[Excerpts from a dataset]
◇ ◇ ◇
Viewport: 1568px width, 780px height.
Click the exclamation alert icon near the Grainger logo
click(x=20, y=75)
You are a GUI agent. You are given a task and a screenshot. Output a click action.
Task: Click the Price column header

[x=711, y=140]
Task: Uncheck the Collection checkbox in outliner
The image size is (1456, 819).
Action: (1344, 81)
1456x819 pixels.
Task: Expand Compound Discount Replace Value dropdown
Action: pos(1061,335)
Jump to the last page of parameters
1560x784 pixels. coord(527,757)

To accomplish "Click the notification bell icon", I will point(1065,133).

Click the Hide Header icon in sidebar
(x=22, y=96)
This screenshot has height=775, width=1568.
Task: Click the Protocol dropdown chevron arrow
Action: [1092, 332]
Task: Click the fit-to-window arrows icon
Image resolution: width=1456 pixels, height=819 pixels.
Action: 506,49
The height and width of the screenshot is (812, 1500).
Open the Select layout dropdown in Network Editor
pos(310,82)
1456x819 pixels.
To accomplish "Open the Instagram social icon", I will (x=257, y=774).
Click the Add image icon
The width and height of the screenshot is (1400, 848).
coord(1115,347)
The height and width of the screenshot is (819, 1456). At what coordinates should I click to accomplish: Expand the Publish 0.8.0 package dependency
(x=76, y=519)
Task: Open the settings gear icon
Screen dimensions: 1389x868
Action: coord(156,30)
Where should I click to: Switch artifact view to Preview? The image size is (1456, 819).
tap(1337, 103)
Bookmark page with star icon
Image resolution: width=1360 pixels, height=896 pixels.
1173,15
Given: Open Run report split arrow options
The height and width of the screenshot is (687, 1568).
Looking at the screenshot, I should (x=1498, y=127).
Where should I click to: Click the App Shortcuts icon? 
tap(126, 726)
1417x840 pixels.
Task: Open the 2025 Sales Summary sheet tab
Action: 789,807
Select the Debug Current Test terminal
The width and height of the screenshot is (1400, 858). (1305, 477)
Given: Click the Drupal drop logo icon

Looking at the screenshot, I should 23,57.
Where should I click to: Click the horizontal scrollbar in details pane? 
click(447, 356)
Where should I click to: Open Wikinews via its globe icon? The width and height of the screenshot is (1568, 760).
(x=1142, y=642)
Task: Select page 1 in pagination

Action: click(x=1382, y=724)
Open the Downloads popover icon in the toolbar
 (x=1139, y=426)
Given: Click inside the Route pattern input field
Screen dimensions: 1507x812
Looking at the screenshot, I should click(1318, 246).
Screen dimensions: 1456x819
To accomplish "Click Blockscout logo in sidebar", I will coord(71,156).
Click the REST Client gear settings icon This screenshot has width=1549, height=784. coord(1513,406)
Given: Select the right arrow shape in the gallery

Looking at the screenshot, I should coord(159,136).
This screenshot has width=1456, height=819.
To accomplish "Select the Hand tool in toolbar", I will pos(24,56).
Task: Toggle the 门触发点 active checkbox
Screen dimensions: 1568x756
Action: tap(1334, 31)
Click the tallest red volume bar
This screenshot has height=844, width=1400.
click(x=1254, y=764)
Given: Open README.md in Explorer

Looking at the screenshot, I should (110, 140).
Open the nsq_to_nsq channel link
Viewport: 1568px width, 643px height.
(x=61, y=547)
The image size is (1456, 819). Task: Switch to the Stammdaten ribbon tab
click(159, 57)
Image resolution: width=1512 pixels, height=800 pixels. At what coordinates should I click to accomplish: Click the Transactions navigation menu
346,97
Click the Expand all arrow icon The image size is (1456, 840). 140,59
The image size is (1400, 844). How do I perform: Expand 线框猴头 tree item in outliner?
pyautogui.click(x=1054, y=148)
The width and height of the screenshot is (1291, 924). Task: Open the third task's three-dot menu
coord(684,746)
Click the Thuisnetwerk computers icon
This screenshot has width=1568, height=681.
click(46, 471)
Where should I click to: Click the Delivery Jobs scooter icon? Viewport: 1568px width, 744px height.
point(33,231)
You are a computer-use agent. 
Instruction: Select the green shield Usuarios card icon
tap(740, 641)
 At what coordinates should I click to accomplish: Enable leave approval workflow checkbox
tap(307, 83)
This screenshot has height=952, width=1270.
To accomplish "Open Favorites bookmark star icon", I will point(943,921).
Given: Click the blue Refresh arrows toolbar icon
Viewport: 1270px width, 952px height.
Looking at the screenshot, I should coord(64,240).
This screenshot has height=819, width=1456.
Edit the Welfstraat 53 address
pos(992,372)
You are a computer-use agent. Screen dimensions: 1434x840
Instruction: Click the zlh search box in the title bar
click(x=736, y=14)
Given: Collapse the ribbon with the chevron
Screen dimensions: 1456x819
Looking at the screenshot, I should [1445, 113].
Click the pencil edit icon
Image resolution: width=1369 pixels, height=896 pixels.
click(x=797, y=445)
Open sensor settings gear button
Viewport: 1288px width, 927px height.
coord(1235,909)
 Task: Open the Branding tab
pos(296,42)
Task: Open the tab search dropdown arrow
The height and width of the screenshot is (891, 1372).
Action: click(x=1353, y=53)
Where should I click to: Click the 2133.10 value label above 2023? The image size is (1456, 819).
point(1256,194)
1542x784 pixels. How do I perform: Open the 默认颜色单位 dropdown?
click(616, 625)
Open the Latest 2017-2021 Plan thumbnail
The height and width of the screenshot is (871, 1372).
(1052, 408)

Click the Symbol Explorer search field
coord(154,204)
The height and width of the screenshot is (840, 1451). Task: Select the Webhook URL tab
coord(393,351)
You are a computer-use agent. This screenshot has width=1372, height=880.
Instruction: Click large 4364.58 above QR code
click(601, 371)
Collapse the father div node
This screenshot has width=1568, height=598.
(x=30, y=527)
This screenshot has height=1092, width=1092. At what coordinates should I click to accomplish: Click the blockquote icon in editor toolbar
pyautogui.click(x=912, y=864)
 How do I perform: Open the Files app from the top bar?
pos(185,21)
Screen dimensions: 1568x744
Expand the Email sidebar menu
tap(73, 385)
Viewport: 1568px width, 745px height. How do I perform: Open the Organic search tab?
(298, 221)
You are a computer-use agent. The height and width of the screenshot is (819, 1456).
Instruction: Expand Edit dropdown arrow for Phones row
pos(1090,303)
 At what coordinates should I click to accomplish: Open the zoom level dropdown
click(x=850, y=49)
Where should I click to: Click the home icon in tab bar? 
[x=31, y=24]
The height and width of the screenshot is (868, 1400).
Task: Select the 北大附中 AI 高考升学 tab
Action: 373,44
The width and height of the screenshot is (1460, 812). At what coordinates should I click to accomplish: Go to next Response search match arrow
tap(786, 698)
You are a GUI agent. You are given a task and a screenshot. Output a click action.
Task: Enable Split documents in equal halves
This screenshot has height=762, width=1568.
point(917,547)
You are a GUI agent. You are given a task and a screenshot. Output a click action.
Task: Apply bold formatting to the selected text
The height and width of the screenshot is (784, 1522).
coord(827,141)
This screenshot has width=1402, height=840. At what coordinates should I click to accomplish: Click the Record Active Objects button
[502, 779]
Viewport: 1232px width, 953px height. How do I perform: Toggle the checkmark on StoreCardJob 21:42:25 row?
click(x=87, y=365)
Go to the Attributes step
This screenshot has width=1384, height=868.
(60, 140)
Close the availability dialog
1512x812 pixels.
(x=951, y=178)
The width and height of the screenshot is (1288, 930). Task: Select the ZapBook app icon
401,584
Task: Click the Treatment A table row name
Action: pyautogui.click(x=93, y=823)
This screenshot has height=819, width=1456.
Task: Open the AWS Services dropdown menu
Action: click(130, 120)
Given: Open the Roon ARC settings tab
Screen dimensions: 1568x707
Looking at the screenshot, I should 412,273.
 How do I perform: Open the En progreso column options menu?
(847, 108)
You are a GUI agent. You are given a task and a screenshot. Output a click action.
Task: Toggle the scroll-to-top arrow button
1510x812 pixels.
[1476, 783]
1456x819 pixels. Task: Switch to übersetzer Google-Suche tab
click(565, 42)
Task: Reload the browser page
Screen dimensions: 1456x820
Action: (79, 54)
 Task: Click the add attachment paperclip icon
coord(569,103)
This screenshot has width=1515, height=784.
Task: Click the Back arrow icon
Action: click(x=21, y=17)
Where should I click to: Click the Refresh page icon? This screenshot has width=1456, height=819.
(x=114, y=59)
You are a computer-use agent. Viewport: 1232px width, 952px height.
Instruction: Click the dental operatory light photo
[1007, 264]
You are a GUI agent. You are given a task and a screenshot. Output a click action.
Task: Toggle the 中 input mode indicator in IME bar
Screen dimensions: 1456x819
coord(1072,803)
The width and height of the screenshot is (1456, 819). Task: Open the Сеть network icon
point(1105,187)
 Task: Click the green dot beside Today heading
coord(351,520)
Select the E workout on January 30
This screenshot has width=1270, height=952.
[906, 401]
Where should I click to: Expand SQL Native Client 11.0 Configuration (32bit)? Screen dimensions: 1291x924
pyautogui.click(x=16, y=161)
◇ ◇ ◇
#### WORK ITEM
Copy the stretch of the records above that runs from the line with "Where should I click to: Switch" through the line with "Given: Open Run report split arrow options". Both end lines belong in the copy, and nothing else does.

#### RESULT OF THE EXERCISE
Where should I click to: Switch artifact view to Preview? The image size is (1456, 819).
tap(1337, 103)
Bookmark page with star icon
Image resolution: width=1360 pixels, height=896 pixels.
1173,15
Given: Open Run report split arrow options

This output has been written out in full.